*RECORDS PROVIDED:*
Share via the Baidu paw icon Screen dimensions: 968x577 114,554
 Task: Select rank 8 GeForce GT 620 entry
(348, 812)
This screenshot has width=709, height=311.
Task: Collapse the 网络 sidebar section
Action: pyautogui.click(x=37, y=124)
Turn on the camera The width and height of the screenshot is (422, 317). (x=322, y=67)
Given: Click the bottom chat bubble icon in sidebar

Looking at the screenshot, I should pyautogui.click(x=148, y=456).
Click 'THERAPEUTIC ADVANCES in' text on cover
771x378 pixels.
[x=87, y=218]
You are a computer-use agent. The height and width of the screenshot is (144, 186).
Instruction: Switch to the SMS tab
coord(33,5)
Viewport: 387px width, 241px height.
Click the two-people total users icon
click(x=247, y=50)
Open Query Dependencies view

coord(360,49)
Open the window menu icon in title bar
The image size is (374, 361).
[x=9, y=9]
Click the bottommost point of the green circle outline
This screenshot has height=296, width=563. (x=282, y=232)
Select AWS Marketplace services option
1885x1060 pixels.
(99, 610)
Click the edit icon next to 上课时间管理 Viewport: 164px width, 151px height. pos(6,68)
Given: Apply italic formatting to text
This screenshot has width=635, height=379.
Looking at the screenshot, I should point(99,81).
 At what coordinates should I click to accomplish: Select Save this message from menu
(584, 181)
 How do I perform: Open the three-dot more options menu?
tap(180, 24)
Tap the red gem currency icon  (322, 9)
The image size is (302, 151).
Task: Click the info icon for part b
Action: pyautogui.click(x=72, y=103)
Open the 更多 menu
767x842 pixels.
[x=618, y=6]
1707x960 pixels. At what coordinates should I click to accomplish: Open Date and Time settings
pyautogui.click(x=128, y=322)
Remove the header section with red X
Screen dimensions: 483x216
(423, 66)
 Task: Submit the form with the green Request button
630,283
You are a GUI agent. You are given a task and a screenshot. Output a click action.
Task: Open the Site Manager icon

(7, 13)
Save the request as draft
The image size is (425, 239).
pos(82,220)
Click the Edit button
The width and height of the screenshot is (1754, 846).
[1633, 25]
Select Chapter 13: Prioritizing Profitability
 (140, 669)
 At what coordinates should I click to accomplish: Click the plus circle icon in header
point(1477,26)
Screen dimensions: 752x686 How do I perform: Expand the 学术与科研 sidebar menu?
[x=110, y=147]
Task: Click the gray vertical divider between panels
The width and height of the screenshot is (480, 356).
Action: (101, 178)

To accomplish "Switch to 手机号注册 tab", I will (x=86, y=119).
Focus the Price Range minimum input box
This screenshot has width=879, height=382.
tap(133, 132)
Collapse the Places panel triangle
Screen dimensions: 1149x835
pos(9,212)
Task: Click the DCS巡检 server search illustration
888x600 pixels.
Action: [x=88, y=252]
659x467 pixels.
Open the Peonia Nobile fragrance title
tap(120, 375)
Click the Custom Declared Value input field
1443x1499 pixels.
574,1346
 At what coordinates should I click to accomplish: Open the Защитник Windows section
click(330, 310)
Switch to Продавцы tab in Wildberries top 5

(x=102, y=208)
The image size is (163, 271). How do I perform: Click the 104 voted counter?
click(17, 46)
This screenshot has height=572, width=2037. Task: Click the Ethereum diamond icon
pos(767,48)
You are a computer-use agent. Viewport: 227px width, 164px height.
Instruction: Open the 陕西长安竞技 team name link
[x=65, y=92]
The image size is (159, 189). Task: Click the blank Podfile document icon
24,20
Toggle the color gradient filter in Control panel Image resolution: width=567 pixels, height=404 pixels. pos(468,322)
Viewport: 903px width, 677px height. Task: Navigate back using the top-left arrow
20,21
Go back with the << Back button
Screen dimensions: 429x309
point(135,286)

*EXERCISE BRIEF:* Copy out every line of the data above word for word, with nothing changed.

*COMPLETED TASK:*
Share via the Baidu paw icon Screen dimensions: 968x577 114,554
 Task: Select rank 8 GeForce GT 620 entry
(348, 812)
This screenshot has width=709, height=311.
Task: Collapse the 网络 sidebar section
Action: pyautogui.click(x=37, y=124)
Turn on the camera The width and height of the screenshot is (422, 317). (x=322, y=67)
Given: Click the bottom chat bubble icon in sidebar

Looking at the screenshot, I should pyautogui.click(x=148, y=456).
Click 'THERAPEUTIC ADVANCES in' text on cover
771x378 pixels.
[x=87, y=218]
You are a computer-use agent. The height and width of the screenshot is (144, 186).
Instruction: Switch to the SMS tab
coord(33,5)
Viewport: 387px width, 241px height.
Click the two-people total users icon
click(x=247, y=50)
Open Query Dependencies view

coord(360,49)
Open the window menu icon in title bar
The image size is (374, 361).
[x=9, y=9]
Click the bottommost point of the green circle outline
This screenshot has height=296, width=563. (x=282, y=232)
Select AWS Marketplace services option
1885x1060 pixels.
(99, 610)
Click the edit icon next to 上课时间管理 Viewport: 164px width, 151px height. pos(6,68)
Given: Apply italic formatting to text
This screenshot has width=635, height=379.
Looking at the screenshot, I should point(99,81).
 At what coordinates should I click to accomplish: Select Save this message from menu
(584, 181)
 How do I perform: Open the three-dot more options menu?
tap(180, 24)
Tap the red gem currency icon  (322, 9)
The image size is (302, 151).
Task: Click the info icon for part b
Action: pyautogui.click(x=72, y=103)
Open the 更多 menu
767x842 pixels.
[x=618, y=6]
1707x960 pixels. At what coordinates should I click to accomplish: Open Date and Time settings
pyautogui.click(x=128, y=322)
Remove the header section with red X
Screen dimensions: 483x216
(423, 66)
 Task: Submit the form with the green Request button
630,283
You are a GUI agent. You are given a task and a screenshot. Output a click action.
Task: Open the Site Manager icon

(7, 13)
Save the request as draft
The image size is (425, 239).
pos(82,220)
Click the Edit button
The width and height of the screenshot is (1754, 846).
[1633, 25]
Select Chapter 13: Prioritizing Profitability
 (140, 669)
 At what coordinates should I click to accomplish: Click the plus circle icon in header
point(1477,26)
Screen dimensions: 752x686 How do I perform: Expand the 学术与科研 sidebar menu?
[x=110, y=147]
Task: Click the gray vertical divider between panels
The width and height of the screenshot is (480, 356).
Action: (101, 178)

To accomplish "Switch to 手机号注册 tab", I will (x=86, y=119).
Focus the Price Range minimum input box
This screenshot has width=879, height=382.
tap(133, 132)
Collapse the Places panel triangle
Screen dimensions: 1149x835
pos(9,212)
Task: Click the DCS巡检 server search illustration
888x600 pixels.
Action: [x=88, y=252]
659x467 pixels.
Open the Peonia Nobile fragrance title
tap(120, 375)
Click the Custom Declared Value input field
1443x1499 pixels.
574,1346
 At what coordinates should I click to accomplish: Open the Защитник Windows section
click(330, 310)
Switch to Продавцы tab in Wildberries top 5

(x=102, y=208)
The image size is (163, 271). How do I perform: Click the 104 voted counter?
click(17, 46)
This screenshot has height=572, width=2037. Task: Click the Ethereum diamond icon
pos(767,48)
You are a computer-use agent. Viewport: 227px width, 164px height.
Instruction: Open the 陕西长安竞技 team name link
[x=65, y=92]
The image size is (159, 189). Task: Click the blank Podfile document icon
24,20
Toggle the color gradient filter in Control panel Image resolution: width=567 pixels, height=404 pixels. pos(468,322)
Viewport: 903px width, 677px height. Task: Navigate back using the top-left arrow
20,21
Go back with the << Back button
Screen dimensions: 429x309
point(135,286)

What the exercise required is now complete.